> [Supplied data]
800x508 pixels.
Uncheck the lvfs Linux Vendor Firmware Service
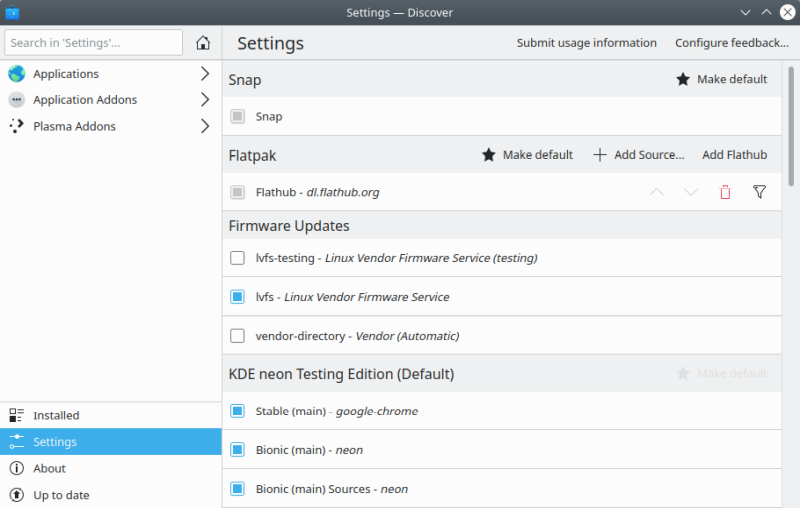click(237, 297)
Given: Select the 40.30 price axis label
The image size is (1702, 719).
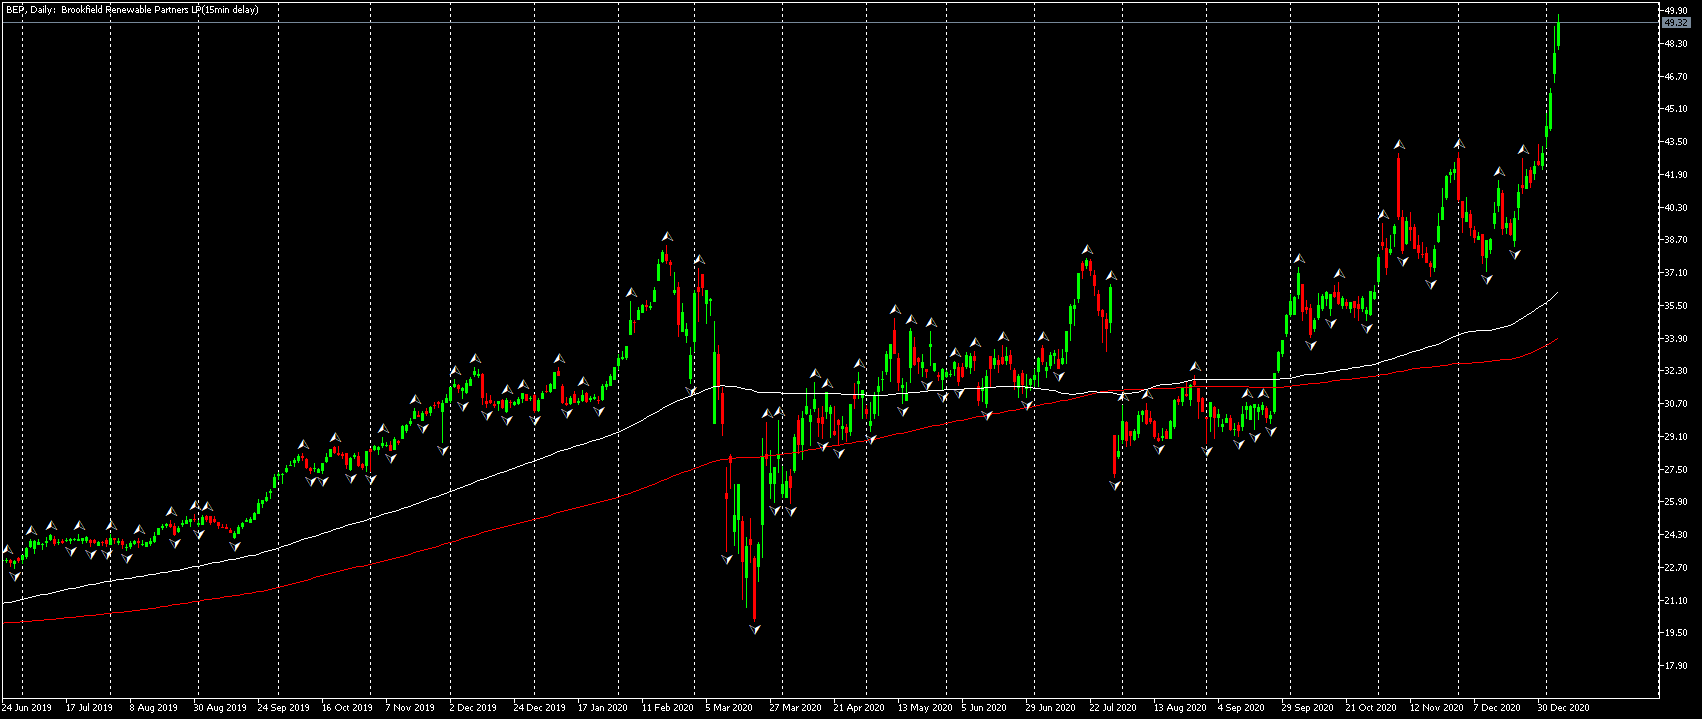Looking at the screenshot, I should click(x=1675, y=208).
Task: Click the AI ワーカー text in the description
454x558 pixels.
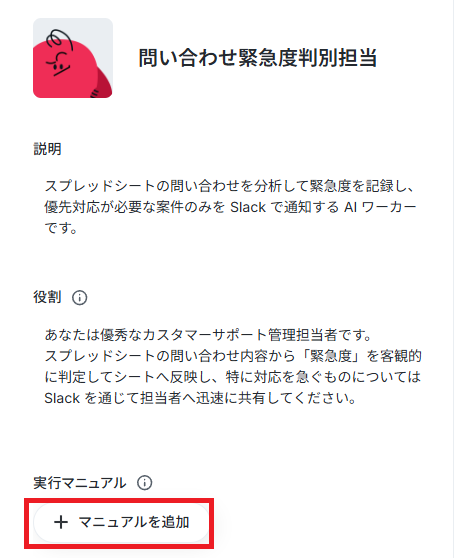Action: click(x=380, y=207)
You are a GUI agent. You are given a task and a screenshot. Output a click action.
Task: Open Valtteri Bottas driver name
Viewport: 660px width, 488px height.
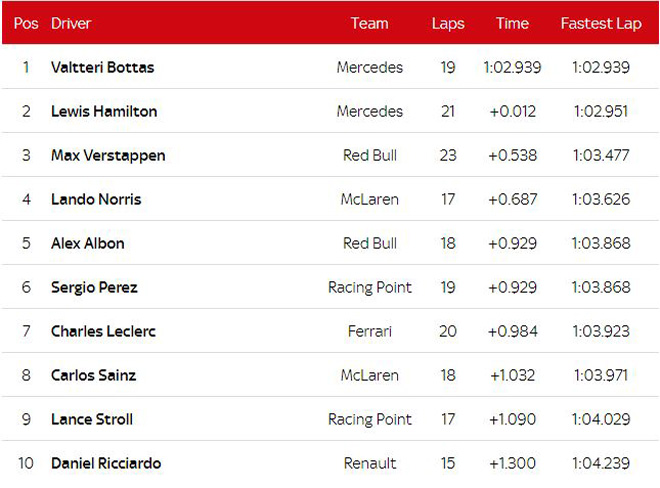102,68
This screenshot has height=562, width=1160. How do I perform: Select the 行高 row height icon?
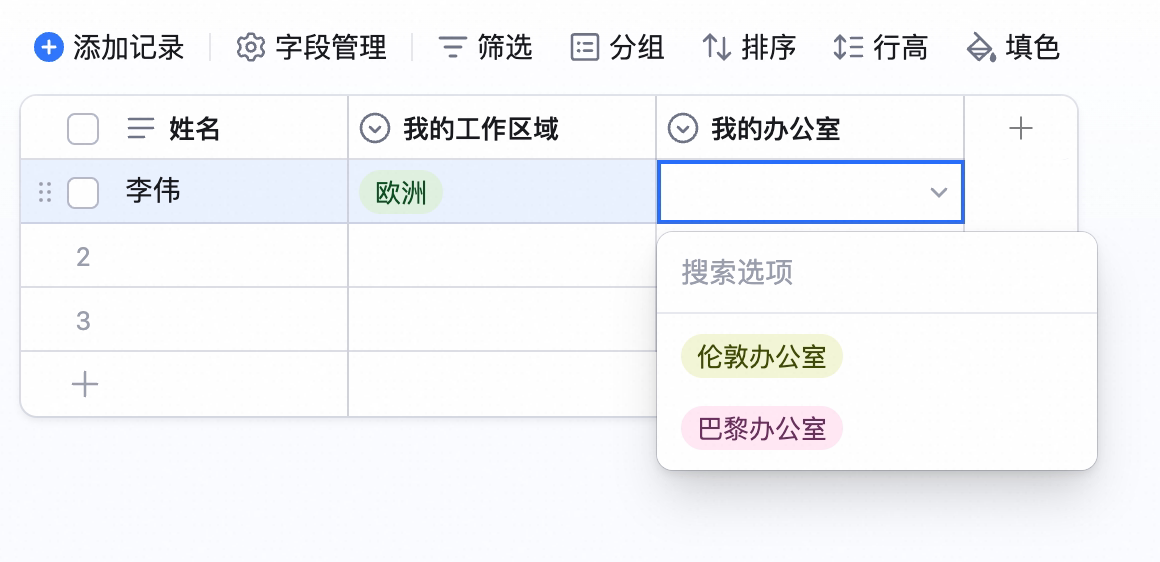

> [Directions for this task]
Work out how many lines of the listing above include "Select"; the reply is that number alone.

> [Expected answer]
2